Collected data:

........

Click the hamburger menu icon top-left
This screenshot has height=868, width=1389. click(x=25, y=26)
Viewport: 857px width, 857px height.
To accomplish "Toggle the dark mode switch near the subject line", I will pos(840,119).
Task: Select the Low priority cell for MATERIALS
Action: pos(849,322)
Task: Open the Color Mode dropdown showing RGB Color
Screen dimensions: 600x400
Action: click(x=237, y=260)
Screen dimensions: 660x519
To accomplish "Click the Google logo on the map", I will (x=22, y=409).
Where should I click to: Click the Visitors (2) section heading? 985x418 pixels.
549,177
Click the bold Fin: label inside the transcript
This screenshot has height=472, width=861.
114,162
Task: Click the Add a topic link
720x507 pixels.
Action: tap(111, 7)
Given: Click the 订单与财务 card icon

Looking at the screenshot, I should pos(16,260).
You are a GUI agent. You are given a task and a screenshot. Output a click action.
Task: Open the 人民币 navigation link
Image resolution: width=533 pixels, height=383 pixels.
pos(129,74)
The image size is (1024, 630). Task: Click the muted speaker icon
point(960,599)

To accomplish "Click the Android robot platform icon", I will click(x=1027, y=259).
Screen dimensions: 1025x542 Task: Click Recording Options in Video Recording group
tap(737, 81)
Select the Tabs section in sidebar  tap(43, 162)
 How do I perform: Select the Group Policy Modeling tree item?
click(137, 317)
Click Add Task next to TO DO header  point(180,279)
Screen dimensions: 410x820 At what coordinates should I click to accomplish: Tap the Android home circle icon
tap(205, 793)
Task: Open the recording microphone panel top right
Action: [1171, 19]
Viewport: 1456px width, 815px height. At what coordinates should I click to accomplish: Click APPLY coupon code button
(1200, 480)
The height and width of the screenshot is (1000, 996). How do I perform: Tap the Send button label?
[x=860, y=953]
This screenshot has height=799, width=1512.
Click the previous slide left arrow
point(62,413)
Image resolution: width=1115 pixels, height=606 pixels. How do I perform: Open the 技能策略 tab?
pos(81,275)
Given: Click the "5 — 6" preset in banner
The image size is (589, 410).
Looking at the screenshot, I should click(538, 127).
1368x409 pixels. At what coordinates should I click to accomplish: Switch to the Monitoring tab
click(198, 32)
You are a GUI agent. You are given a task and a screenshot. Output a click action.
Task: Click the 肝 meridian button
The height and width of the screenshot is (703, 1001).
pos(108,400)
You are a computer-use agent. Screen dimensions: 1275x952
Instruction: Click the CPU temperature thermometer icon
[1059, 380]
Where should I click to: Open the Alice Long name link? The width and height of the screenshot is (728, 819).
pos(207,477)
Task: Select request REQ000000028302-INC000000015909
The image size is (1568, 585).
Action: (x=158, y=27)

........

The lines to output run from the one containing "Image resolution: width=1115" to the last line of the entries; give them back exactly.

Image resolution: width=1115 pixels, height=606 pixels. How do I perform: Open the 技能策略 tab?
pos(81,275)
Given: Click the "5 — 6" preset in banner
The image size is (589, 410).
Looking at the screenshot, I should click(538, 127).
1368x409 pixels. At what coordinates should I click to accomplish: Switch to the Monitoring tab
click(198, 32)
You are a GUI agent. You are given a task and a screenshot. Output a click action.
Task: Click the 肝 meridian button
The height and width of the screenshot is (703, 1001).
pos(108,400)
You are a computer-use agent. Screen dimensions: 1275x952
Instruction: Click the CPU temperature thermometer icon
[1059, 380]
Where should I click to: Open the Alice Long name link? The width and height of the screenshot is (728, 819).
pos(207,477)
Task: Select request REQ000000028302-INC000000015909
The image size is (1568, 585).
Action: (x=158, y=27)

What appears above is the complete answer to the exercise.